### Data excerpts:
○ ○ ○ ○ ○ ○ ○

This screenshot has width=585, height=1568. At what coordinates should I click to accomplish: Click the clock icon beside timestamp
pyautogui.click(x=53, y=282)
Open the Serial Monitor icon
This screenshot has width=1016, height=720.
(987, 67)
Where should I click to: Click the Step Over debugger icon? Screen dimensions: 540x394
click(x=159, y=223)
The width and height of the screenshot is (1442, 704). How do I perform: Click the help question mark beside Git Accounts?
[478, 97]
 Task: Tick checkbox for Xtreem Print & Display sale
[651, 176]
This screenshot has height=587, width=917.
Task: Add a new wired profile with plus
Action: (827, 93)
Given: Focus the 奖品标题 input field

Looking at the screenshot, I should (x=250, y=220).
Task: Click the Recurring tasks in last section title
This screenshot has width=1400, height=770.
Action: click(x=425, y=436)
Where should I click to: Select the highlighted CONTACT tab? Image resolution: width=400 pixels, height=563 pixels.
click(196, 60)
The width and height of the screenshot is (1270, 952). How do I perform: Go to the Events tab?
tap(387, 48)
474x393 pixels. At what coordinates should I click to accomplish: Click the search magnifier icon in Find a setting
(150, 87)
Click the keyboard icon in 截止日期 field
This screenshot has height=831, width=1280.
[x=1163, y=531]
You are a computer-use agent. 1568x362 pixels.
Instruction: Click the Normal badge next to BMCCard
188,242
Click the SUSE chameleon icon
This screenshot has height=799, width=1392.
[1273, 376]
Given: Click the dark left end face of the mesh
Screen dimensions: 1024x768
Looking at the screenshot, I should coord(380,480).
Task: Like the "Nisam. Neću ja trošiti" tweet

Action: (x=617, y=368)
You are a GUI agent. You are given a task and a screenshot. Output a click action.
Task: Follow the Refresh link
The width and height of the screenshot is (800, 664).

○ ○ ○ ○ ○ ○ ○

### WHAT YOU ARE ASKED TO DO:
Go through the data, and copy each line in which the word "agent" appears.

### PROBLEM SOLUTION:
You are a computer-use agent. 1568x362 pixels.
You are a GUI agent. You are given a task and a screenshot. Output a click action.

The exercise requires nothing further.